Think of me as a modern day drifter who after a lifetime of being the dutiful daughter, ala Simone de Beauvoir, is trying something my parents would never have been ok with: the ultimate road trip. This site is just a way of documenting my very odd (for me) lifestyle choice, i.e., embracing early retirement and choosing to become a full time traveler, usually solo, while allowing complete strangers to vicariously just come along for the ride. (To be honest, after a few years of traveling solo I began to get a bit lonely and I have since put out the offer to friends whose lives can accommodate it to join up with me. One person did it for a about a year — till I couldn’t take the hair in the sink anymore, another spends her vacation time from work with me ’cause her husband prefers staycations.)

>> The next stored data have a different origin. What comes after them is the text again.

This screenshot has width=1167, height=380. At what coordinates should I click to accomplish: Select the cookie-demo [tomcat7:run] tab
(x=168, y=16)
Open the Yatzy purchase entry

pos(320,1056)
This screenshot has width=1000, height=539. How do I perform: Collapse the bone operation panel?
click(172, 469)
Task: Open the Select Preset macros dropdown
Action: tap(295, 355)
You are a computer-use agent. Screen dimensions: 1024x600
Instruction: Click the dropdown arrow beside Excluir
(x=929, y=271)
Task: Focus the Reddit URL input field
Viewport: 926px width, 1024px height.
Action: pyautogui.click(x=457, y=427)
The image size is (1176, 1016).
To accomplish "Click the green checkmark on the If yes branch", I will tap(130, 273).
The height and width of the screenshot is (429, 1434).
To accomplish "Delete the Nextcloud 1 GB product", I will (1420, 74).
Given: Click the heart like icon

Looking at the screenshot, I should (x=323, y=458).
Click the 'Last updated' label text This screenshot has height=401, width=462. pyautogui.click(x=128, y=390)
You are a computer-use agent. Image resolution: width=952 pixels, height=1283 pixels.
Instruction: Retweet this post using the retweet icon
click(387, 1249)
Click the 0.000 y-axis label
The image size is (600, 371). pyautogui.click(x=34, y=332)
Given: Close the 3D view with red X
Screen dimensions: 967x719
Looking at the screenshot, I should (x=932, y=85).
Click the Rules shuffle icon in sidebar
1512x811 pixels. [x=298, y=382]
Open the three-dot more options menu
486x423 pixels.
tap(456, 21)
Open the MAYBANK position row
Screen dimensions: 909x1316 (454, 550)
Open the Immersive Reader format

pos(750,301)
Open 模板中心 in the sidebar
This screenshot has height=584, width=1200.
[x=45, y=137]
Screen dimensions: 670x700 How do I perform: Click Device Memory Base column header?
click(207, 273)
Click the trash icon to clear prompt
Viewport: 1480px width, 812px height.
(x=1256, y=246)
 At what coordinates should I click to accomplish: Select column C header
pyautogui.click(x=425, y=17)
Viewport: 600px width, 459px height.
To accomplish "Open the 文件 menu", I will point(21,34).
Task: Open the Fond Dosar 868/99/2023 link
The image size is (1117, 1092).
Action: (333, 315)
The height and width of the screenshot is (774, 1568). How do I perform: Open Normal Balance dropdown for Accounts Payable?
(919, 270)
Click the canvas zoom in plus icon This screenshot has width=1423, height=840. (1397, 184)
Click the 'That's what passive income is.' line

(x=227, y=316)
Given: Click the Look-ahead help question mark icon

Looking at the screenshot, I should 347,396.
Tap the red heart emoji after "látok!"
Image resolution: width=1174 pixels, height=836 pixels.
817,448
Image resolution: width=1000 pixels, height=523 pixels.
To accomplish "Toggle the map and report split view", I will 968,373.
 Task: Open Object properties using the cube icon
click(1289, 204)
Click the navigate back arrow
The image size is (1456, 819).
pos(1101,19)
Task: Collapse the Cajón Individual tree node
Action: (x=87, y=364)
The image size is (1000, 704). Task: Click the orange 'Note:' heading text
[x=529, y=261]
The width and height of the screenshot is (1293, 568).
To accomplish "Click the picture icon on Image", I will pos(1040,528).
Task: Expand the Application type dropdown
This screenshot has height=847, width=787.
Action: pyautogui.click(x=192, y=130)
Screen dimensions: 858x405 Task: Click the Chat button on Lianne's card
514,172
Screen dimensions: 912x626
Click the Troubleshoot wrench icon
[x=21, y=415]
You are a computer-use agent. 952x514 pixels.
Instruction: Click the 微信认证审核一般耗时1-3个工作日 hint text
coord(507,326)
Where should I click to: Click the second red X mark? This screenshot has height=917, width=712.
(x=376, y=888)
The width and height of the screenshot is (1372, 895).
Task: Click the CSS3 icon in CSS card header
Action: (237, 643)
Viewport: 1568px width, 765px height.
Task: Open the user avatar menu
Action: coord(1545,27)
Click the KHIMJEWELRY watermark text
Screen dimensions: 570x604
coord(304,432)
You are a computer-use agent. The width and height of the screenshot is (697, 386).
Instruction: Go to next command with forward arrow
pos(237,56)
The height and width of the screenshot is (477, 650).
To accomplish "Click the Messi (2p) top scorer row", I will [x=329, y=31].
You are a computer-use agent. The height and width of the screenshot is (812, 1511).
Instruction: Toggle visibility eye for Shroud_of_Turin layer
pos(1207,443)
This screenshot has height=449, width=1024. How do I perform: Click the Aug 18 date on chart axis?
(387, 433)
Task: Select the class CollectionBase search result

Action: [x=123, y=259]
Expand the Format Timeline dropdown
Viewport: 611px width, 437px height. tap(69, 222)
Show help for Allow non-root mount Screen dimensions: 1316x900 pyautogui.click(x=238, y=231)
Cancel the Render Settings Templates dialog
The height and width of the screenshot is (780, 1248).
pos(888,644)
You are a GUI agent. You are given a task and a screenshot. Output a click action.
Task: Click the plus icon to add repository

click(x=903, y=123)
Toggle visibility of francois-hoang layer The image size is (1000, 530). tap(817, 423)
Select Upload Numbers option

In July of 2015, when I first decided to give this lifestyle a try, I was convinced that I needed to start blogging about it (which in this day and age qualifies as productive employment), for when I decided that I wanted to go back to work. To paraphrase a good friend who was an LA studio exec at the time, ‘tell folks you took a few years off to just bum around the country and they won’t hire you because they won’t feel they can trust your work ethic, but if you tell them you decided to try your hand at traveling around like this, while blogging about it with the hopes of maybe getting a book deal (ala, “Eat pray love”, or “Wild” with Reese Witherspoon), which if you are very lucky might be optioned for a movie… THAT they can trust’ even if you tried and failed.’ … not that I’m holding my breath 5 years later but hey, it could happen.

My blog’s name “yes she went there” was suggested by a bestie of 20+ years that I first met while doing a classes in photography at the Royal College of Art in London (who is impressively entrepreneurial with her art, had a blog of her own, and has since started converting her photos in home goods, see SmithHonig.com). She recommend it because — to paraphrase her, ‘you are unabashedly out there in most ways, which I don’t think any of our friends disagree with, both via TMI and your willingness, nay desire, to be different.’ As my cars have always been easily identifiable by their bumper stickers she was also the one who suggested a photos of them as my header image, the car shown is a ’97 Nissan, that has since been decimated in a pretty nasty collision (YAY for airbags!). My new car has, in addition, so many high tech safety bells and whistles that it practically drives itself — so I feel much safer — along with a system that automatically calls for help if the next accident happens on a lonely road. Modern technology is a wonderful thing, and one of the things I reference often in my posts.

So, who am I?

In high school I was friends with this pair of Irish twins whose parents were both professors at the University of Chicago (probably one of the top 5 Universities in the world — one of these guys went on to work at as a UN attache) who said to me, “you know, Rebecca, for an American — you’re really very well cultured.” 25 years later when I was toying with the idea of getting certified to teach high school social studies a professor of mine in my teacher-ed courses said to me, “You’re probably one of the best educated people I’ve ever met.” …. I’m also one of those insufferable twats who constantly take those Meme tests of “have you eaten this, or been there, or read that?” and proceed to constantly test in top 3%… Yup, that would be me. What would have offended my parents is not the constant world traveling — we did that together as a family — it would have been doing it without being simultaneously gainfully employed. I grew up as a University brat who followed my parents as my father lectured all over Europe, and in my University days worked as one of his assistants as he consulted for Universities and companies in Asia, as well as a short stint during graduate school of living on the Navajo Reservation with a local family while investigating cultural impediments to economic development on the Res., — so traveling is sort of in my blood.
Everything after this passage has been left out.